We have the following commands:
- 0xC0 - top two bits set: clear out the top two bits. If zero, end this line. If not, skip that many bytes on the current line.
- 0x80 - only the top bit set: clear out the top two bits. If zero, copy raw bytes to finish the rest of the line. If not, copy that many raw bytes.
- Something that I can't quite express like that: a 16-bit value, small part is the command, large part the count.
- 2: Skip bytes.
- 3: Copy raw bytes.
- 6: Copy entire lines.
- 7: Skip entire lines.
Okay, so here's my theory on how to produce compressed SEQ frame data:
First, crop out the frame as before.
Obviously.
Second, if this is not the first frame, compare each run of pixels with the previous frame's and keep track of them in Run objects. Say you find one different pixel, you instantiate a new CopyRun with its Start set to the current column and Length set to 1, and add it to currentLine. Continue looking, and the next pixel is also different, so you increase currentRun.Length. Then you find a pixel that's the same as the previous frame's, so you start a SkipRun and do pretty much the same as before until you find the end of the current line. Continue with the next line until done. You should now have a series of Runs that cover the entire (cropped) frame:
currentFrameRunLines = [
[ CopyRun(0, 10), SkipRun(10, 12) ... ] //lengths total should equal frame width
[ SkipRun(0, 2), CopyRun(2, 8) ... ]
... //line total should equal frame height
]If this -was- the first frame, just store it fully raw as we do now.

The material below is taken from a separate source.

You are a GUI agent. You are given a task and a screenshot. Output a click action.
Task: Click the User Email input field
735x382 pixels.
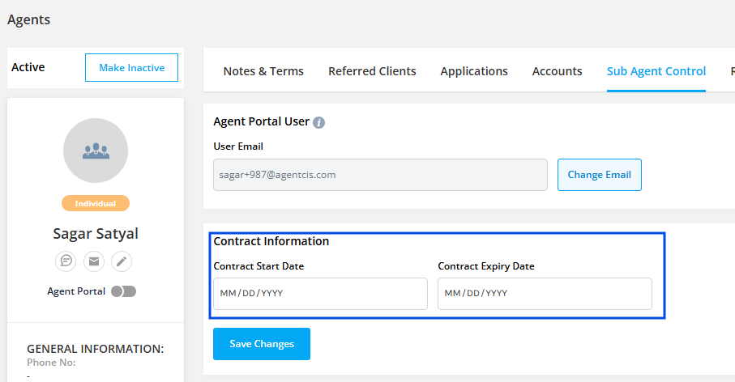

Third, run through each line to emit the actual compressed frame data. Pick between 8-bit and 16-bit blocks where appropriate. If a run happens to reach the end of a line, emit the bytes to skip to the end. If a run spans the entire frame width, check if there's more such runs after and emit a "copy/skip entire lines" command.
I would personally build it up, as it were, doing only 8-bit commands at first and adding 16-bit support after. It seems safer.